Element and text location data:

══════════

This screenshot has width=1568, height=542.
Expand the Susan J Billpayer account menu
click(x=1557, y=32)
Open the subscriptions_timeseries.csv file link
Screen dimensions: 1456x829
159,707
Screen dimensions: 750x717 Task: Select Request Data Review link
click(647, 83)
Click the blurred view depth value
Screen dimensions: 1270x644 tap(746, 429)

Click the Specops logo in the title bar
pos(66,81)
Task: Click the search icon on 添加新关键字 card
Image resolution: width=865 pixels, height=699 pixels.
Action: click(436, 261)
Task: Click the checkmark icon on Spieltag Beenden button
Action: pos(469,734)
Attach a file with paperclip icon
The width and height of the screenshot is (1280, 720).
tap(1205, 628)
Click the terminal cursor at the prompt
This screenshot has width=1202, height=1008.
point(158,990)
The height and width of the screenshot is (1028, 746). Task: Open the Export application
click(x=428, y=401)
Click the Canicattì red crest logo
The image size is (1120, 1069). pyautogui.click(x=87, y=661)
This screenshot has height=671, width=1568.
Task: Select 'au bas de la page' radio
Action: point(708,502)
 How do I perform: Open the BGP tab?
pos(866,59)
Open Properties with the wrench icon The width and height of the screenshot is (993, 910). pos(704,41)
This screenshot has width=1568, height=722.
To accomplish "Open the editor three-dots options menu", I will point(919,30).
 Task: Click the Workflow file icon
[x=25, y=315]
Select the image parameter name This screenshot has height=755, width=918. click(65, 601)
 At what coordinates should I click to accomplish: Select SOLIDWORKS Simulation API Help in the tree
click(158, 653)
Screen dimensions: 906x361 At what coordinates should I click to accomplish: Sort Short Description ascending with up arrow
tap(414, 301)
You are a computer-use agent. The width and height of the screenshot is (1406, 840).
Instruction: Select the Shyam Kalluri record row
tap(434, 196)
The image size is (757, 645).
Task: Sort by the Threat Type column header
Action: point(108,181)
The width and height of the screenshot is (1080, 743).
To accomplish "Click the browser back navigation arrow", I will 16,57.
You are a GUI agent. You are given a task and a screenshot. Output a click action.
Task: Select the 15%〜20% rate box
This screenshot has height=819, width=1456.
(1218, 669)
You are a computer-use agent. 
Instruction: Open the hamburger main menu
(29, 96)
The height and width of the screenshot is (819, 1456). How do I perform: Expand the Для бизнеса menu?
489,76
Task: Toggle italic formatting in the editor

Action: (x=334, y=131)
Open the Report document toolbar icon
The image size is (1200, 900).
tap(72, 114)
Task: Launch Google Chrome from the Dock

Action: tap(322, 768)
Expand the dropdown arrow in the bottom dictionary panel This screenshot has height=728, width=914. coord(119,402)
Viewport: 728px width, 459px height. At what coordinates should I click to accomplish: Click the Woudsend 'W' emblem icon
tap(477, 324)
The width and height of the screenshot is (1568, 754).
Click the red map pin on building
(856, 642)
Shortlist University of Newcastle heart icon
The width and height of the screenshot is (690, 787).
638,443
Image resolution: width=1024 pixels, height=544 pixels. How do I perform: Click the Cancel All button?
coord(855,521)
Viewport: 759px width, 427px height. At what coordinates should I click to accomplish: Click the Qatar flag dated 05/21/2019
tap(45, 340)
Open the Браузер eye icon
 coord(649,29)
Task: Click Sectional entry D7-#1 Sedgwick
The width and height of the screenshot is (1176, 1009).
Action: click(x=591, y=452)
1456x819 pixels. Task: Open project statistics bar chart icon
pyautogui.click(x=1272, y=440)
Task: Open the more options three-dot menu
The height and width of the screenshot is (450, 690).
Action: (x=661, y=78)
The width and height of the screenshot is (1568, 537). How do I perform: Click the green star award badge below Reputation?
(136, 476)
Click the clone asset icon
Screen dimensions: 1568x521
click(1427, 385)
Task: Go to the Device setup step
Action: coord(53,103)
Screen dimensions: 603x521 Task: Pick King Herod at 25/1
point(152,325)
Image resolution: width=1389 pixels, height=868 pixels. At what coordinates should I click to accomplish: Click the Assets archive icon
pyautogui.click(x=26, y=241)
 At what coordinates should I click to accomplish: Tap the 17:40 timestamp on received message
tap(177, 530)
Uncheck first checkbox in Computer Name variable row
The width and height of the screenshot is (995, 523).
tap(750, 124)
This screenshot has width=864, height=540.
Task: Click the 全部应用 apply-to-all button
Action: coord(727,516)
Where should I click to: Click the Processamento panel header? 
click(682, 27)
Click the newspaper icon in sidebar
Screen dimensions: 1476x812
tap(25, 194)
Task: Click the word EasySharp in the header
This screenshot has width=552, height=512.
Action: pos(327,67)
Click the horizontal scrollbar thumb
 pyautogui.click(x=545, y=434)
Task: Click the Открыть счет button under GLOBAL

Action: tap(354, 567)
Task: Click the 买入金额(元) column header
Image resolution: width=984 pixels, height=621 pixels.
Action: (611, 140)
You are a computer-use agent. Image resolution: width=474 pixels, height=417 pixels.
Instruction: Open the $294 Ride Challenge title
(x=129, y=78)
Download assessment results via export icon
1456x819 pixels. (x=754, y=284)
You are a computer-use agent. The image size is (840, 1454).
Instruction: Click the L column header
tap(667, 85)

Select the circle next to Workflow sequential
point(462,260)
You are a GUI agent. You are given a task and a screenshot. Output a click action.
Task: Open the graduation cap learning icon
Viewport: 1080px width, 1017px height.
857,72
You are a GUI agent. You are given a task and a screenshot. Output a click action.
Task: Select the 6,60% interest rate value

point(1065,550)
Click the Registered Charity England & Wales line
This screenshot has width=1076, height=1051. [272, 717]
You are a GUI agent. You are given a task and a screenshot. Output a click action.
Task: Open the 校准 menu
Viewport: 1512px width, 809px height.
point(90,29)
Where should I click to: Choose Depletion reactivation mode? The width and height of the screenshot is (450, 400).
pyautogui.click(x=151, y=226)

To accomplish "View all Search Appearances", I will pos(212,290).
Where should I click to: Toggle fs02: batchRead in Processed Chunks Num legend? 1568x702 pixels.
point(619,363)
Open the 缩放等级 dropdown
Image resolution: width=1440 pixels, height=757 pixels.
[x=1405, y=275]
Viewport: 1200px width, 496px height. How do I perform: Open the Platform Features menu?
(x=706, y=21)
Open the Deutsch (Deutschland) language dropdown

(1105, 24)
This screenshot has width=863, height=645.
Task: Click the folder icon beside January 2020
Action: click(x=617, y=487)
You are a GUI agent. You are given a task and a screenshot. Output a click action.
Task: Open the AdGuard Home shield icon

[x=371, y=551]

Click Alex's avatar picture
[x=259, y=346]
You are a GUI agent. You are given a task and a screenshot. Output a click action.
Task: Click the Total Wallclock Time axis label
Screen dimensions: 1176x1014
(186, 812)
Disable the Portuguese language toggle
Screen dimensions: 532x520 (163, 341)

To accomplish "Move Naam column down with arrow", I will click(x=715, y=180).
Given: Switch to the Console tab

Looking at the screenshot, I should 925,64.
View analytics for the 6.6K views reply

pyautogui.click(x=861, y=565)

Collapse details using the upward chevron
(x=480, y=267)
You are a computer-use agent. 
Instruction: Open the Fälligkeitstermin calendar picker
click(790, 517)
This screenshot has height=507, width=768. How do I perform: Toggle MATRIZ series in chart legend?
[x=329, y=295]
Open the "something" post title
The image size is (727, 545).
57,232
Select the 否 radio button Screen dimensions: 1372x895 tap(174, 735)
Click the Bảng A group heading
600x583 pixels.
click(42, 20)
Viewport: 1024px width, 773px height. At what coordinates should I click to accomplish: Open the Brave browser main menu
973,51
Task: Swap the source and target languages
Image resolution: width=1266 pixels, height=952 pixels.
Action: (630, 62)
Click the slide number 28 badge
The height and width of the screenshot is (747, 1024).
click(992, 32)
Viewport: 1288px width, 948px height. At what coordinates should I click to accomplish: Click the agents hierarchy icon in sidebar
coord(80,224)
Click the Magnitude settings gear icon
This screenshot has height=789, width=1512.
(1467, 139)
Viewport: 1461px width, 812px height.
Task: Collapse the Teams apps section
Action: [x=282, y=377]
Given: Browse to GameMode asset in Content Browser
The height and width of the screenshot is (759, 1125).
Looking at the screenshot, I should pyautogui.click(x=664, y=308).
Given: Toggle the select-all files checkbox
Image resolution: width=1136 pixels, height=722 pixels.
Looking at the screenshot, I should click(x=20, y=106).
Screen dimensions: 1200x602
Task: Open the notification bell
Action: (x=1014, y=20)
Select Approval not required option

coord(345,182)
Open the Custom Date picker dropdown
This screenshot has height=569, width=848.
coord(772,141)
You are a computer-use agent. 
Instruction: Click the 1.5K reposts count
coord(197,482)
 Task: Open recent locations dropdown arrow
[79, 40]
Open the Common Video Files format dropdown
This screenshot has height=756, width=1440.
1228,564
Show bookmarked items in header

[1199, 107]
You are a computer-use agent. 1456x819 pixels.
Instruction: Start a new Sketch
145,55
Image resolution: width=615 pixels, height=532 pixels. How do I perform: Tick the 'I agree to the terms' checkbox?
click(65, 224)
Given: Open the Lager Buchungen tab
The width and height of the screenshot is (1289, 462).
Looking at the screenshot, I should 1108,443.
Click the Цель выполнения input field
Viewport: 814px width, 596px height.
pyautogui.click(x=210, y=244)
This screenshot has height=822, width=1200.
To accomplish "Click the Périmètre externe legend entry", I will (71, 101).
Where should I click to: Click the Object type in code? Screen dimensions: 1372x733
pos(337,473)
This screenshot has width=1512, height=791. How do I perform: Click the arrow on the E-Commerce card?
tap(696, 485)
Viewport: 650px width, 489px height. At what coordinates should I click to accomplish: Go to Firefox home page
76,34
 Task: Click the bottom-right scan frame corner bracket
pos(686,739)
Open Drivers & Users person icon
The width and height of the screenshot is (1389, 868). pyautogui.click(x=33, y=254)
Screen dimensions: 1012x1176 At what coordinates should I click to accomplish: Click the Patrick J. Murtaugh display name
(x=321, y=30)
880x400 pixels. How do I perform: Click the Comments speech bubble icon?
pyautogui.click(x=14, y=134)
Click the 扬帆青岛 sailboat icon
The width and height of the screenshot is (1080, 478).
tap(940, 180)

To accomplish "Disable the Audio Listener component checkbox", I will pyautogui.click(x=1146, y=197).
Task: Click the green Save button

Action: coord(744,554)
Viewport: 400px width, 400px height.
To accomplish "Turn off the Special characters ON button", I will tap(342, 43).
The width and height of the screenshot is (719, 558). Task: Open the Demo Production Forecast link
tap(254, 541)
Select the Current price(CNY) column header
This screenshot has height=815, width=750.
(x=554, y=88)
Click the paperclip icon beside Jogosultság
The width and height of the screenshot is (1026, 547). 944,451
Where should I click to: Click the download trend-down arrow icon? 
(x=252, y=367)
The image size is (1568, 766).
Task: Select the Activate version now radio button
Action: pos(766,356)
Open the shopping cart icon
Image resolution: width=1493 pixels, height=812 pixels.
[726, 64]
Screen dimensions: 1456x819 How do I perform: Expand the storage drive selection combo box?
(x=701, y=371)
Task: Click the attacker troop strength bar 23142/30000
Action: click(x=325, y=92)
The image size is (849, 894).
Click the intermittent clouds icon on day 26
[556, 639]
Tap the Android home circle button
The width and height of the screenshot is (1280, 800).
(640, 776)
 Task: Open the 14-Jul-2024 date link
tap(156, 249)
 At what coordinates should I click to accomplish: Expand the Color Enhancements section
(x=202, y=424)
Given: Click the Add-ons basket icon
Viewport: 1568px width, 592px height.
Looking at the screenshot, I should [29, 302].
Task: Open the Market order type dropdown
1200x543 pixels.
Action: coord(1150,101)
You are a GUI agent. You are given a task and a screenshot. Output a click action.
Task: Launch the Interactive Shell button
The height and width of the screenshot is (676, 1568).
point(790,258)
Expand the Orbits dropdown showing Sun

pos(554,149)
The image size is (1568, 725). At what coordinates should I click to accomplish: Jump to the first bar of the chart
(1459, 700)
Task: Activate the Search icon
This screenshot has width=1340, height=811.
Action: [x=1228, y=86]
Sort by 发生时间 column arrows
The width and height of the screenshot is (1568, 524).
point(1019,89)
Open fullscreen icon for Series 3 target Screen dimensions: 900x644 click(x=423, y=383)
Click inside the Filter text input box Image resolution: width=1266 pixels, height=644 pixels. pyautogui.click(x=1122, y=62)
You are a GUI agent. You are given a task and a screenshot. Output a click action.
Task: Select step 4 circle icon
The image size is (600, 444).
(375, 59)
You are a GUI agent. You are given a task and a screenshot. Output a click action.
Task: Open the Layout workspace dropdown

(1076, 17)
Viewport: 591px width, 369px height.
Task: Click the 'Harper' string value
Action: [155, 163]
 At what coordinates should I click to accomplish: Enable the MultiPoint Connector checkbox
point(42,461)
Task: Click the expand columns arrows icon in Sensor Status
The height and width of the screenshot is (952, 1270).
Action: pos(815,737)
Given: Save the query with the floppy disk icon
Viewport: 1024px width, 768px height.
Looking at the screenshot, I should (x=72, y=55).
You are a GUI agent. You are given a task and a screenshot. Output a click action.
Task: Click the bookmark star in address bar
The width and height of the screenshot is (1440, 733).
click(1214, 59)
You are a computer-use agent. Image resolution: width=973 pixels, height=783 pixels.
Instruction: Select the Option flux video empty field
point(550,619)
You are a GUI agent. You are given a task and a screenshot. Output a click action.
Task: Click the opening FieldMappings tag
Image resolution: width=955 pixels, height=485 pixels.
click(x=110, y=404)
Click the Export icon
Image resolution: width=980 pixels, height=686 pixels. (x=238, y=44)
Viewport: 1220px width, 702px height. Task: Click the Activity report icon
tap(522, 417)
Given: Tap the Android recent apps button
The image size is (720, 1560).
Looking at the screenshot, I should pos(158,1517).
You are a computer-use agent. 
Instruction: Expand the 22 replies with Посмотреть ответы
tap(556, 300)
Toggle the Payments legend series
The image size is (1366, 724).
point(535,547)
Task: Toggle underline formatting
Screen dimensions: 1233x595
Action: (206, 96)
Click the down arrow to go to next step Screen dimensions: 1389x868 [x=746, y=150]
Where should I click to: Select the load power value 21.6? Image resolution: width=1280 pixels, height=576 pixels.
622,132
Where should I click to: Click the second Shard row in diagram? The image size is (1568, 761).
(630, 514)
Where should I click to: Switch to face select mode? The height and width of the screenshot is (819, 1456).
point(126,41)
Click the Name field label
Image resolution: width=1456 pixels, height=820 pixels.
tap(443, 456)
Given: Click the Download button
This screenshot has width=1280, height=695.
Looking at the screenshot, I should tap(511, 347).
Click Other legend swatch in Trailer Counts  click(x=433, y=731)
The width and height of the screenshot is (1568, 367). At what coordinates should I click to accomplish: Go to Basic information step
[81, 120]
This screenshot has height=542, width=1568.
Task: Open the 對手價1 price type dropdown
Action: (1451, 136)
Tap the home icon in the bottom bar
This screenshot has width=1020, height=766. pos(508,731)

══════════

■ INSTRUCTIONS FOR THE TASK:
Reproduce the records from their beginning through the line containing "[x=25, y=315]", substituting "spanner icon" for "wrench icon" and leaving everything else unaltered.

■ RESULT OF THE TASK:
This screenshot has width=1568, height=542.
Expand the Susan J Billpayer account menu
click(x=1557, y=32)
Open the subscriptions_timeseries.csv file link
Screen dimensions: 1456x829
159,707
Screen dimensions: 750x717 Task: Select Request Data Review link
click(647, 83)
Click the blurred view depth value
Screen dimensions: 1270x644 tap(746, 429)

Click the Specops logo in the title bar
pos(66,81)
Task: Click the search icon on 添加新关键字 card
Image resolution: width=865 pixels, height=699 pixels.
Action: click(436, 261)
Task: Click the checkmark icon on Spieltag Beenden button
Action: pos(469,734)
Attach a file with paperclip icon
The width and height of the screenshot is (1280, 720).
tap(1205, 628)
Click the terminal cursor at the prompt
This screenshot has width=1202, height=1008.
point(158,990)
The height and width of the screenshot is (1028, 746). Task: Open the Export application
click(x=428, y=401)
Click the Canicattì red crest logo
The image size is (1120, 1069). pyautogui.click(x=87, y=661)
This screenshot has height=671, width=1568.
Task: Select 'au bas de la page' radio
Action: point(708,502)
 How do I perform: Open the BGP tab?
pos(866,59)
Open Properties with the spanner icon The width and height of the screenshot is (993, 910). pos(704,41)
This screenshot has width=1568, height=722.
To accomplish "Open the editor three-dots options menu", I will point(919,30).
 Task: Click the Workflow file icon
[x=25, y=315]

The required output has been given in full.